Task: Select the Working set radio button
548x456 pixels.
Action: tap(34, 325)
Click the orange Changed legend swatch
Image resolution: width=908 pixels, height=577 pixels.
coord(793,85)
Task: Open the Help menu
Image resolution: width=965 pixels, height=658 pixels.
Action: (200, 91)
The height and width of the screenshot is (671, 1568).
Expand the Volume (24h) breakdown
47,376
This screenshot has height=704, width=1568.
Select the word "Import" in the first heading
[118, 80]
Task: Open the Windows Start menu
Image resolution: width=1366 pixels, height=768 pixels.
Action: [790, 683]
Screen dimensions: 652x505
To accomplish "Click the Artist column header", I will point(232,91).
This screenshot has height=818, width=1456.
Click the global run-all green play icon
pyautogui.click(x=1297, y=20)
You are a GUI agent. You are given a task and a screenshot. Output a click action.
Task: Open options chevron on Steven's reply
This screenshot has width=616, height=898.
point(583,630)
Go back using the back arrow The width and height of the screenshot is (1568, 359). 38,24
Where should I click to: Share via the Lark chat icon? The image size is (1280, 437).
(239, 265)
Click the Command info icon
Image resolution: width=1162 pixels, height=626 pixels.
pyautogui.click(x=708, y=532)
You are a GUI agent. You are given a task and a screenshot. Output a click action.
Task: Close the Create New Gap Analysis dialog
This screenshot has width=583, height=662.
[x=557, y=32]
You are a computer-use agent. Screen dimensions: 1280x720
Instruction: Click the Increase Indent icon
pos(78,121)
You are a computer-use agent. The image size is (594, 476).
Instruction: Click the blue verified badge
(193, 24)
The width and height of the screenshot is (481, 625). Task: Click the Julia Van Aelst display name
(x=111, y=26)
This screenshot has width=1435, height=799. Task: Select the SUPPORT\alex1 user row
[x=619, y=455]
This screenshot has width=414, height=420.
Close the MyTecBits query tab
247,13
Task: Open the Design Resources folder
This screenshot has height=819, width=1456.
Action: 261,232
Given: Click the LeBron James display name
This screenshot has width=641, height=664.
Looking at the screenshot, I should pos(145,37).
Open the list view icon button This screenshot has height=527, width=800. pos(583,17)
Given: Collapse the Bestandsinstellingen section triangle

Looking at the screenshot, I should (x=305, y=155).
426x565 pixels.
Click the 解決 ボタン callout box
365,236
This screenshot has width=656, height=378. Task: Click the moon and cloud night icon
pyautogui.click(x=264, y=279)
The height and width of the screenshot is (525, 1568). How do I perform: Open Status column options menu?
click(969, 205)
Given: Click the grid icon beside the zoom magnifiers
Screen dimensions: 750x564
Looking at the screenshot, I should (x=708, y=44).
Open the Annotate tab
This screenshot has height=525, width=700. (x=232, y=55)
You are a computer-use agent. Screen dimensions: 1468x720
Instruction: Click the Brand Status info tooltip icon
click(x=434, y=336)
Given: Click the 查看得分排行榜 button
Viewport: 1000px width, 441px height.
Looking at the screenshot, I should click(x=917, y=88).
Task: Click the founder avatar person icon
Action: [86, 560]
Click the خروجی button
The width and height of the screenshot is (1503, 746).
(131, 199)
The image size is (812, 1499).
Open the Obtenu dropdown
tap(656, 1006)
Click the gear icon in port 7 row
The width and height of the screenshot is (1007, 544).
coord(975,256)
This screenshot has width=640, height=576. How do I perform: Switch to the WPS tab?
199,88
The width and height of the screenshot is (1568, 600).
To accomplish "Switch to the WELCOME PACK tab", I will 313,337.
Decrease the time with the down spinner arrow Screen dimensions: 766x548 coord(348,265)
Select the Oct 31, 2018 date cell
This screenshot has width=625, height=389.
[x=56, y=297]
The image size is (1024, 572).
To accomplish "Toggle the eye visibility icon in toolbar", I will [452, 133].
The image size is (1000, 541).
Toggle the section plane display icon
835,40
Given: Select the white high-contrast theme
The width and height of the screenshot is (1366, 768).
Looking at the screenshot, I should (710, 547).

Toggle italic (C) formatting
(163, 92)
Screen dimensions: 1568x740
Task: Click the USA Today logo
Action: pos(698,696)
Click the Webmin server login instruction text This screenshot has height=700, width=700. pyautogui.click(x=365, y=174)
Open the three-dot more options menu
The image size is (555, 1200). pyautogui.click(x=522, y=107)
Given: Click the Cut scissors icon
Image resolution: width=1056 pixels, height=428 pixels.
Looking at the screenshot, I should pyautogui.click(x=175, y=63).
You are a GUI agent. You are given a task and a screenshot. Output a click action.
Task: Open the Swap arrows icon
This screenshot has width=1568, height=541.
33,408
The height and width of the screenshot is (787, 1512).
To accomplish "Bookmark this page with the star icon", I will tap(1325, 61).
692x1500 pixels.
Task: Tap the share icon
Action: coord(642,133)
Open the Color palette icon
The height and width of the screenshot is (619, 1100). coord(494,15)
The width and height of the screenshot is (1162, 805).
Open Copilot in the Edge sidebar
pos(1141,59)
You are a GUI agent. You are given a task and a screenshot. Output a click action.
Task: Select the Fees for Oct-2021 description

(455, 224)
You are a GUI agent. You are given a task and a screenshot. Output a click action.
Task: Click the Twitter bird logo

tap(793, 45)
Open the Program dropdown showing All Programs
========
▶ _Work task_
Set down each entry exactly, leaving none out.

▶ _Task solution_
Task: Select the Working set radio button
548x456 pixels.
Action: tap(34, 325)
Click the orange Changed legend swatch
Image resolution: width=908 pixels, height=577 pixels.
coord(793,85)
Task: Open the Help menu
Image resolution: width=965 pixels, height=658 pixels.
Action: (200, 91)
The height and width of the screenshot is (671, 1568).
Expand the Volume (24h) breakdown
47,376
This screenshot has height=704, width=1568.
Select the word "Import" in the first heading
[118, 80]
Task: Open the Windows Start menu
Image resolution: width=1366 pixels, height=768 pixels.
Action: [790, 683]
Screen dimensions: 652x505
To accomplish "Click the Artist column header", I will point(232,91).
This screenshot has height=818, width=1456.
Click the global run-all green play icon
pyautogui.click(x=1297, y=20)
You are a GUI agent. You are given a task and a screenshot. Output a click action.
Task: Open options chevron on Steven's reply
This screenshot has width=616, height=898.
point(583,630)
Go back using the back arrow The width and height of the screenshot is (1568, 359). 38,24
Where should I click to: Share via the Lark chat icon? The image size is (1280, 437).
(239, 265)
Click the Command info icon
Image resolution: width=1162 pixels, height=626 pixels.
pyautogui.click(x=708, y=532)
You are a GUI agent. You are given a task and a screenshot. Output a click action.
Task: Close the Create New Gap Analysis dialog
This screenshot has width=583, height=662.
[x=557, y=32]
You are a computer-use agent. Screen dimensions: 1280x720
Instruction: Click the Increase Indent icon
pos(78,121)
You are a computer-use agent. The image size is (594, 476).
Instruction: Click the blue verified badge
(193, 24)
The width and height of the screenshot is (481, 625). Task: Click the Julia Van Aelst display name
(x=111, y=26)
This screenshot has width=1435, height=799. Task: Select the SUPPORT\alex1 user row
[x=619, y=455]
This screenshot has width=414, height=420.
Close the MyTecBits query tab
247,13
Task: Open the Design Resources folder
This screenshot has height=819, width=1456.
Action: 261,232
Given: Click the LeBron James display name
This screenshot has width=641, height=664.
Looking at the screenshot, I should pos(145,37).
Open the list view icon button This screenshot has height=527, width=800. pos(583,17)
Given: Collapse the Bestandsinstellingen section triangle

Looking at the screenshot, I should (x=305, y=155).
426x565 pixels.
Click the 解決 ボタン callout box
365,236
This screenshot has width=656, height=378. Task: Click the moon and cloud night icon
pyautogui.click(x=264, y=279)
The height and width of the screenshot is (525, 1568). How do I perform: Open Status column options menu?
click(969, 205)
Given: Click the grid icon beside the zoom magnifiers
Screen dimensions: 750x564
Looking at the screenshot, I should (x=708, y=44).
Open the Annotate tab
This screenshot has height=525, width=700. (x=232, y=55)
You are a computer-use agent. Screen dimensions: 1468x720
Instruction: Click the Brand Status info tooltip icon
click(x=434, y=336)
Given: Click the 查看得分排行榜 button
Viewport: 1000px width, 441px height.
Looking at the screenshot, I should click(x=917, y=88).
Task: Click the founder avatar person icon
Action: [86, 560]
Click the خروجی button
The width and height of the screenshot is (1503, 746).
(131, 199)
The image size is (812, 1499).
Open the Obtenu dropdown
tap(656, 1006)
Click the gear icon in port 7 row
The width and height of the screenshot is (1007, 544).
coord(975,256)
This screenshot has width=640, height=576. How do I perform: Switch to the WPS tab?
199,88
The width and height of the screenshot is (1568, 600).
To accomplish "Switch to the WELCOME PACK tab", I will 313,337.
Decrease the time with the down spinner arrow Screen dimensions: 766x548 coord(348,265)
Select the Oct 31, 2018 date cell
This screenshot has width=625, height=389.
[x=56, y=297]
The image size is (1024, 572).
To accomplish "Toggle the eye visibility icon in toolbar", I will [452, 133].
The image size is (1000, 541).
Toggle the section plane display icon
835,40
Given: Select the white high-contrast theme
The width and height of the screenshot is (1366, 768).
Looking at the screenshot, I should (710, 547).

Toggle italic (C) formatting
(163, 92)
Screen dimensions: 1568x740
Task: Click the USA Today logo
Action: pos(698,696)
Click the Webmin server login instruction text This screenshot has height=700, width=700. pyautogui.click(x=365, y=174)
Open the three-dot more options menu
The image size is (555, 1200). pyautogui.click(x=522, y=107)
Given: Click the Cut scissors icon
Image resolution: width=1056 pixels, height=428 pixels.
Looking at the screenshot, I should pyautogui.click(x=175, y=63).
You are a GUI agent. You are given a task and a screenshot. Output a click action.
Task: Open the Swap arrows icon
This screenshot has width=1568, height=541.
33,408
The height and width of the screenshot is (787, 1512).
To accomplish "Bookmark this page with the star icon", I will tap(1325, 61).
692x1500 pixels.
Task: Tap the share icon
Action: coord(642,133)
Open the Color palette icon
The height and width of the screenshot is (619, 1100). coord(494,15)
The width and height of the screenshot is (1162, 805).
Open Copilot in the Edge sidebar
pos(1141,59)
You are a GUI agent. You are given a task and a screenshot. Output a click action.
Task: Select the Fees for Oct-2021 description

(455, 224)
You are a GUI agent. You are given a task and a screenshot. Output a click action.
Task: Click the Twitter bird logo

tap(793, 45)
Open the Program dropdown showing All Programs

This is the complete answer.